If we acquire an ESD pulse while it occupies only half of the vertical scale of the screen, then the acquired waveform will lose one bit of resolution (and half of its dynamic range), impacting both vertical and horizontal measurements on the waveform. Horizontal measurements are directly impacted by timing uncertainty from spurious noise at measurement points.
Many oscilloscope users are not aware that for all available digitizing oscilloscopes, the vertical resolution of an acquired waveform on the display screen is proportional to the percentage of the screen vertically occupied by the waveform.
Figure 7 shows a full-scale acquisition of an ESD pulse; note that the pulse vertically occupies the entire grid. Such acquisitions minimize quantization noise. Because quantization noise of an acquired waveform impacts both vertical measurement accuracy as well as horizontal measurement accuracy (therefore affecting measurements such as rise time), the scaling of an acquired ESD pulse is essential.
Figure 8 shows the same ESD pulse acquired while occupying only half of the grid's vertical space. A typical benchtop oscilloscope in an EMC lab contains 8-bit ADC hardware, which has 28 = 256 vertical quantization levels. When using only half of the vertical range of the display grid, only half of the ADC range comes into use when the signal is supplied from the analog amplifier output stage (referring again to Figure 5). The other half of the ADC range acquires nothing. Using only 128 of the ADC’s quantization levels yields 128 = 27 = 7-bit resolution on the acquired ESD pulse.
Figure 9 shows the same ESD pulse acquired while occupying only one quarter of the display grid, resulting in only 25% of the oscilloscope’s dynamic range being applied to the signal. In this case, only a maximum of 64 of the 256 quantization levels are used for acquiring the ESD pulse, or 64 = 26 = 6-bit resolution on the acquired ESD pulse. The loss of vertical resolution results in increased quantization noise, which impacts vertical as well as timing measurements. This can severely impact ESD pulse rise time measurementssimply based on the operator's selection of the V/div setting used during acquisition.
For this reason, vertical scaling of any digitizing oscilloscope should be set to maximize the ESD pulse shape vertically within the display grid as shown in Figure 7. This often-overlooked step has a profound impact on signal integrity and ESD pulse measurement results.

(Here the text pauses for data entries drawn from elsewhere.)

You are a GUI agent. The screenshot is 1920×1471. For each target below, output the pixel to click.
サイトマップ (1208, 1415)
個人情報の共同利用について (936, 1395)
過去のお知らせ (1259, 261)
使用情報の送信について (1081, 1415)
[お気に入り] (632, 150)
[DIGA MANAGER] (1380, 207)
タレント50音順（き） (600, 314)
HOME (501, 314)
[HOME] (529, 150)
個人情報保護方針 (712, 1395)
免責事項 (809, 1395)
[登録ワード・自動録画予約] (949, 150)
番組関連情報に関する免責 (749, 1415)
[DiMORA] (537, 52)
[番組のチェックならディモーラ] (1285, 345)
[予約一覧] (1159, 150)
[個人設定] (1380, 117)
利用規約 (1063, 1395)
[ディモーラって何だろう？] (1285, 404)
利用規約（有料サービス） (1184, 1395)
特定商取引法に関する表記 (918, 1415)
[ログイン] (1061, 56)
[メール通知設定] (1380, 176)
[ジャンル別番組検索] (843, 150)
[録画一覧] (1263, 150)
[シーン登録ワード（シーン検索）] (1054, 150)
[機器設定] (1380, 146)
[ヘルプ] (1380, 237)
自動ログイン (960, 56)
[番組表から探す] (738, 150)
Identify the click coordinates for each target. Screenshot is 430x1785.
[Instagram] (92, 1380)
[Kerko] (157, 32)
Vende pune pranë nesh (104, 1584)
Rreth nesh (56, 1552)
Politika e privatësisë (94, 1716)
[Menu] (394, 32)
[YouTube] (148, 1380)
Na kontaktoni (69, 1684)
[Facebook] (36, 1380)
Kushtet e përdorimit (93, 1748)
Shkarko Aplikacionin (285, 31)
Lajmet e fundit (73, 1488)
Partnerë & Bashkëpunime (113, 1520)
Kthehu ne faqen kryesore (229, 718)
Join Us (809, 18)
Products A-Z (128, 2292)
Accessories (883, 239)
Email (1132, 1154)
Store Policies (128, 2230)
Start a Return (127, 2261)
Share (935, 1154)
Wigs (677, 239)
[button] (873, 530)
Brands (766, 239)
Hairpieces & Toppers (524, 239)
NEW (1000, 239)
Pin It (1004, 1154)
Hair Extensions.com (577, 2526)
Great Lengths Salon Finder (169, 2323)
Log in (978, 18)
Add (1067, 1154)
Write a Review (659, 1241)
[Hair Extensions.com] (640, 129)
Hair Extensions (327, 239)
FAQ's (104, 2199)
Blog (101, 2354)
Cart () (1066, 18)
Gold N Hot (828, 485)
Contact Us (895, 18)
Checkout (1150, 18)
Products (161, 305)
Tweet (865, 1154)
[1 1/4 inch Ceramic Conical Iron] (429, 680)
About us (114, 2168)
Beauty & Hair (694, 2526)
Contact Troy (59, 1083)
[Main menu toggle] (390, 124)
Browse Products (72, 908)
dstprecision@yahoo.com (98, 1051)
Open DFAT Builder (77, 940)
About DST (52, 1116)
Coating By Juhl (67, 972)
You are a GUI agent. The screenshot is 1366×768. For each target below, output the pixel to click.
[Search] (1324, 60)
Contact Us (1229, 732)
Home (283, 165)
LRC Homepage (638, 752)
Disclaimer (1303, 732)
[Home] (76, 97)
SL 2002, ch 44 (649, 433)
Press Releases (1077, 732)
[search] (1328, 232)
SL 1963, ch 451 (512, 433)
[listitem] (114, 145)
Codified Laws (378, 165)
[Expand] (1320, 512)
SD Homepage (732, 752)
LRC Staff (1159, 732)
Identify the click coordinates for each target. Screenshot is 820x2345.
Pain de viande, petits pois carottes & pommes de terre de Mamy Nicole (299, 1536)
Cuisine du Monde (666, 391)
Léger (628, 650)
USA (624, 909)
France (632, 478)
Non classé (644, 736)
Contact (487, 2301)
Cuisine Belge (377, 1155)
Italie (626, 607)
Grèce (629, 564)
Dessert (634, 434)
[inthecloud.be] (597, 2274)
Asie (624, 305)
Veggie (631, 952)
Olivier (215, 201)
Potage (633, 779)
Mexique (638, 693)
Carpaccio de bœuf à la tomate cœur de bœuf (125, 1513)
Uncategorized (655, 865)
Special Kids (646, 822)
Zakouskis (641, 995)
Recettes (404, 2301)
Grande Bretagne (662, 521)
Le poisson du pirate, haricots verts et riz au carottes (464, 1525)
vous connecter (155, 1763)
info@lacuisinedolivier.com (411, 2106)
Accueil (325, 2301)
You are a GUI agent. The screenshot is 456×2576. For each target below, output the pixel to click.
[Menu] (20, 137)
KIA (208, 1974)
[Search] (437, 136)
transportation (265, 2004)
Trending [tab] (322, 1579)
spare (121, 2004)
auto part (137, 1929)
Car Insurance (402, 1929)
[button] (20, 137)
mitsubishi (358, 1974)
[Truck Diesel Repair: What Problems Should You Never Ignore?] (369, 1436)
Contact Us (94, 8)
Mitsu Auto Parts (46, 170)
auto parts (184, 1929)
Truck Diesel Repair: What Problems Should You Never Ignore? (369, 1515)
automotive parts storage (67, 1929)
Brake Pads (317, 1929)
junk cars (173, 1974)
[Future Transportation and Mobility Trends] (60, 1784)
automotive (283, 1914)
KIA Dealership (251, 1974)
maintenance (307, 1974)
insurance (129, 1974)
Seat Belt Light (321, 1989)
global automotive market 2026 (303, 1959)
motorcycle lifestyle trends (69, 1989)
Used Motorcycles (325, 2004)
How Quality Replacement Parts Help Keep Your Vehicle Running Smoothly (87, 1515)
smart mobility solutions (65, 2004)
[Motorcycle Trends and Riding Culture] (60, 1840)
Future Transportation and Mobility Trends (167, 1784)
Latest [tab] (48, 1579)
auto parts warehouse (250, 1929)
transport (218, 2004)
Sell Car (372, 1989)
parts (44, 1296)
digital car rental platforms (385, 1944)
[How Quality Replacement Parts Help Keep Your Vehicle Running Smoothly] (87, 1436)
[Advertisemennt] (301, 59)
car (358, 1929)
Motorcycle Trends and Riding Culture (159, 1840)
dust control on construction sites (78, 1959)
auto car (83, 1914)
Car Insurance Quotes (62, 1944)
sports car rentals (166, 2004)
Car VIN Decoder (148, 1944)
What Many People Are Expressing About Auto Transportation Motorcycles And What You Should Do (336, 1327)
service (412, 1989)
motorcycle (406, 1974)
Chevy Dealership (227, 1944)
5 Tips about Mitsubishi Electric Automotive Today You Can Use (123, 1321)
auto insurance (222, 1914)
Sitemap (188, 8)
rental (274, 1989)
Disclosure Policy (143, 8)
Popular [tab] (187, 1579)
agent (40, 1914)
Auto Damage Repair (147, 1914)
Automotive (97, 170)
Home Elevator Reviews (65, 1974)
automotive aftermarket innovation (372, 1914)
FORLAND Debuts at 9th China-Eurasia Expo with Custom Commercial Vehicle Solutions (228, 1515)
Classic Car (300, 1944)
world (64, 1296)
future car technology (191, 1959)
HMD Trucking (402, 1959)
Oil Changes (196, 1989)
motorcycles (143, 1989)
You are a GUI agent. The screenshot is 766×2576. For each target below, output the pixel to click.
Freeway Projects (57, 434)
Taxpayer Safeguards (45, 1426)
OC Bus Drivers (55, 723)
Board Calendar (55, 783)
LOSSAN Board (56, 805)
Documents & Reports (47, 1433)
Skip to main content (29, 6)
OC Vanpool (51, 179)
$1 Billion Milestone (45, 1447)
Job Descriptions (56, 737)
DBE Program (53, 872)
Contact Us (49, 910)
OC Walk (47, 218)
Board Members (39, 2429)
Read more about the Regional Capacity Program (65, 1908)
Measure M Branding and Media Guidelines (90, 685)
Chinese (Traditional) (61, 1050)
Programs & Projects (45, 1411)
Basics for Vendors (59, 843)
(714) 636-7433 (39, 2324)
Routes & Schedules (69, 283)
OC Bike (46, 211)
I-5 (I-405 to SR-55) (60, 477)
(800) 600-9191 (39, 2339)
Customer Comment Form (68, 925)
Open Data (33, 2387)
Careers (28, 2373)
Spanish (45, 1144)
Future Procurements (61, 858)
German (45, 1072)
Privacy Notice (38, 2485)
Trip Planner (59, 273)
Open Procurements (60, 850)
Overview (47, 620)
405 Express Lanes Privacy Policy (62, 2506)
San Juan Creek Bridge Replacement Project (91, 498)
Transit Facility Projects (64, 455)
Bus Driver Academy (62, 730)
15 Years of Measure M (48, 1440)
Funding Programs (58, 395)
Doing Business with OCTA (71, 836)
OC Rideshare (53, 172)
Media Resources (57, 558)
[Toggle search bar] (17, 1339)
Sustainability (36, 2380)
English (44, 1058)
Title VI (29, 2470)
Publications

Note that for RC networks where R = 2 kOhms, the ratio of the first peak current to the current at t2 is 25:1. This is the largest ratio of measured amplitudes in a single waveform capture during verification and provides a great case for taking full advantage of an oscilloscope's dynamic range.
Summary
In summary, two of the most common pitfalls in ESD pulse measurement can be avoided when the oscilloscope operator becomes aware of them. The default threshold measurements of Top and Base must be changed to 0V – Max in order to avoid incorrect automatic threshold placement, and the vertical scaling of the ESD pulse used during verification should fill most of the grid vertically in order to maximize dynamic range and signal integrity.